EXERCISE GOAL » Among the records, which lines hold the word "computer"? Pick them out.

DATA SECTION »
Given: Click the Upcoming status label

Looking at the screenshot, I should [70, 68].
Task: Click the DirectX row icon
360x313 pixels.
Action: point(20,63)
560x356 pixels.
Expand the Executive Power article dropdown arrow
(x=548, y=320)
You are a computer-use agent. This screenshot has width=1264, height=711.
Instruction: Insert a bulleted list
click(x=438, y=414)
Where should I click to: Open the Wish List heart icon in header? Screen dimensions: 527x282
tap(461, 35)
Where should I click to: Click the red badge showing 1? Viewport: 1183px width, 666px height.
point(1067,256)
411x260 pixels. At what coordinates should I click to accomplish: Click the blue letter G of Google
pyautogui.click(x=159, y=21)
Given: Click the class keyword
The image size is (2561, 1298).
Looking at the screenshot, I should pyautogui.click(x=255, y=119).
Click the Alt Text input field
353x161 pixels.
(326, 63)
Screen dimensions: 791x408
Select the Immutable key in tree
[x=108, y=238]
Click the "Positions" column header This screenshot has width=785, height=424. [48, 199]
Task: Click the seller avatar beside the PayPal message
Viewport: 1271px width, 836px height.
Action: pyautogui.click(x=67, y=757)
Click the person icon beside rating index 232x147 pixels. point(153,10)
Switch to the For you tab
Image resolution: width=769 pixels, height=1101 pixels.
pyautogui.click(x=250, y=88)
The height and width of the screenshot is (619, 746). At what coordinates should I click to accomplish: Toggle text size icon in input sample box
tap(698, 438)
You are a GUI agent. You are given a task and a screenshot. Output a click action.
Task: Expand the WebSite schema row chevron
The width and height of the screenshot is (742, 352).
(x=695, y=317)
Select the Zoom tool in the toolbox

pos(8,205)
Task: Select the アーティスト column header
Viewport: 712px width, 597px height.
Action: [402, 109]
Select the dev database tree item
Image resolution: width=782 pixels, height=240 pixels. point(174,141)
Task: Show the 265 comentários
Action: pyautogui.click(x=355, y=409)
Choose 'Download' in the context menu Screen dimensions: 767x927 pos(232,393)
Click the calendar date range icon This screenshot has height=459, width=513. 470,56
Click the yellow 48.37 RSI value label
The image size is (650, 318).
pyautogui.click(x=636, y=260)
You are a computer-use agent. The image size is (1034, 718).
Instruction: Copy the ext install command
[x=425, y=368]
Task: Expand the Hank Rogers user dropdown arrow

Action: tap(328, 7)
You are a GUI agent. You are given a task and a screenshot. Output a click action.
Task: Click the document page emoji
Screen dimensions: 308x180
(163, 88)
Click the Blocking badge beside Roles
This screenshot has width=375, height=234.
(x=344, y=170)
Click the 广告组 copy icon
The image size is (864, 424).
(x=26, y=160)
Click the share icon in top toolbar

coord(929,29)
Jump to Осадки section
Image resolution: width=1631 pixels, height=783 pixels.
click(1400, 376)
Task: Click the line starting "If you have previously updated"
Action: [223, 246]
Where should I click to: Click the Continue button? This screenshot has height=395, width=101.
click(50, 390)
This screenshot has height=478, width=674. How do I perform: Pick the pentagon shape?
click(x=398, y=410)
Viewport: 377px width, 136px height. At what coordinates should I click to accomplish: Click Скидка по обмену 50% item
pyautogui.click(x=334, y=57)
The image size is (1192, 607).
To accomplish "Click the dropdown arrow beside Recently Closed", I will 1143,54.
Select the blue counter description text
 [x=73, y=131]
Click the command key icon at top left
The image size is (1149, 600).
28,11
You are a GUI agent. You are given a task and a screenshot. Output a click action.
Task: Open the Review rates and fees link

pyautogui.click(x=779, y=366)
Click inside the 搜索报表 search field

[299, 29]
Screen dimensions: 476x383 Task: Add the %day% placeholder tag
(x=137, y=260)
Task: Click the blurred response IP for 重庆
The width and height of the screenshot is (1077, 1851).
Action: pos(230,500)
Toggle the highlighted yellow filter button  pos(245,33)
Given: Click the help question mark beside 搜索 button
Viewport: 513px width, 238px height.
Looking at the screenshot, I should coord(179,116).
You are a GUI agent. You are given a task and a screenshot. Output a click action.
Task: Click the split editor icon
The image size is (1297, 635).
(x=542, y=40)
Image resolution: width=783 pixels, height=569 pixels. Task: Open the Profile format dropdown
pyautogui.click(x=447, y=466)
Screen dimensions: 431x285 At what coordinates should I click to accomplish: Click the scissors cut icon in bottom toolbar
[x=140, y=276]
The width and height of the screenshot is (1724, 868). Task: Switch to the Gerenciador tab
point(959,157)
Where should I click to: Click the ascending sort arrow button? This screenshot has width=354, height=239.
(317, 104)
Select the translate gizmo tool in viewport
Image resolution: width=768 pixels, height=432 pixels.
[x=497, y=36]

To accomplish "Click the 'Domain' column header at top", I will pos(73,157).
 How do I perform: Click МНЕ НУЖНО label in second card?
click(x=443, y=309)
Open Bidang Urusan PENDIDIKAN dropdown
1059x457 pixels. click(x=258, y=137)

ANSWER TO THIS TASK »
You are a computer-use agent. This screenshot has width=1264, height=711.
You are a computer-use agent. The image size is (1034, 718).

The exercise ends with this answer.